Of 217 patients randomised, 212 (98%) were analysed at the primary follow-up (mean age = 59 years, 49% female). Decision analysis patients had lower decisional conflict than those who did not receive this intervention (27.6 versus 38.9, 95% confidence interval [CI] for adjusted difference = -13.0 to -5.8, P < 0.001), greater knowledge about hypertension (73% versus 67%, adjusted 95% CI = 2% to 9%, P = 0.003) and no evidence of increased state anxiety (34.8 versus 36.8, adjusted 95% CI = -5.6 to 0.1, P = 0.055). Video/leaflet patients had lower decisional conflict than corresponding controls (30.3 versus 36.8, adjusted 95% CI = -7.4 to -0.6, P = 0.021), greater knowledge (75% versus 65%, adjusted 95% CI = 6% to 13%, P < 0.001) and no evidence of increased state anxiety (35.7 versus 36.1, adjusted 95% CI = -3.9 to 1.7, P = 0.46).
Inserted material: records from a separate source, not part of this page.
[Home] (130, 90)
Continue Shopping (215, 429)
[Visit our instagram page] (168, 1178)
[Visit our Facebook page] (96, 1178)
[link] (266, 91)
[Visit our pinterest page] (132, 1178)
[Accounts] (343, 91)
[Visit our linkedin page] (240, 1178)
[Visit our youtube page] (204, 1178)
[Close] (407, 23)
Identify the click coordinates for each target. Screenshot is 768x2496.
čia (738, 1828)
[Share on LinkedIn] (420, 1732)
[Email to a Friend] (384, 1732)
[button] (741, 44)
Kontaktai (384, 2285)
There were no differences between either of the interventions and their respective controls in the proportion of patients prescribed antihypertensive medication (67%).

CONCLUSIONS

This trial demonstrates that, among patients facing a real treatment decision, interventions to inform patients about hypertension and to clarify patients' values concerning outcomes of treatment are effective in reducing decisional conflict and increasing patient knowledge, while not resulting in any increases in state anxiety.

摘要

背景

缺乏关于旨在帮助新诊断高血压患者进行决策的工具价值的证据。

目的

评估两种干预措施,以协助新诊断的高血压患者决定是否开始药物治疗以降低血压。

研究设计

析因随机对照试验。

研究地点

英国英格兰西南部的21家全科诊所。

方法

年龄在32至80岁之间的新诊断高血压成人被随机分配接受以下任一干预措施:(a)计算机化效用评估访谈及个性化风险评估和决策分析;(b)关于高血压的信息视频和宣传册;(c)两种干预措施;或(d)不采取任何干预措施。结局指标包括决策冲突、知识、状态焦虑、开始治疗的意向以及实际治疗决策。

结果

在随机分组的217例患者中,212例(98%)在首次随访时进行了分析(平均年龄 = 59岁,49%为女性)。接受决策分析的患者的决策冲突低于未接受该干预措施的患者(27.6对38.9,调整后差异的95%置信区间[CI] = -13.0至-5.8,P < 0.001),对高血压的了解更多(73%对67%,调整后的95%CI = 2%至9%,P = 0.003),且无状态焦虑增加的证据(34.8对36.8,调整后的95%CI = -5.6至0.1,P = 0.055)。观看视频/阅读宣传册的患者的决策冲突低于相应对照组(30.3对36.8,调整后的95%CI = -7.4至-0.6,P = 0.021),知识更丰富(75%对65%,调整后的95%CI = 6%至13%,P < 0.001),且无状态焦虑增加的证据(35.7对36.1,调整后的95%CI = -3.9至1.7,P = 0.46)。在接受降压药物治疗的患者比例方面,两种干预措施及其各自的对照组之间均无差异(67%)。

结论

本试验表明,在面临实际治疗决策的患者中,告知患者有关高血压的信息并阐明患者对治疗结果的价值观的干预措施可有效降低决策冲突并增加患者知识,同时不会导致状态焦虑增加。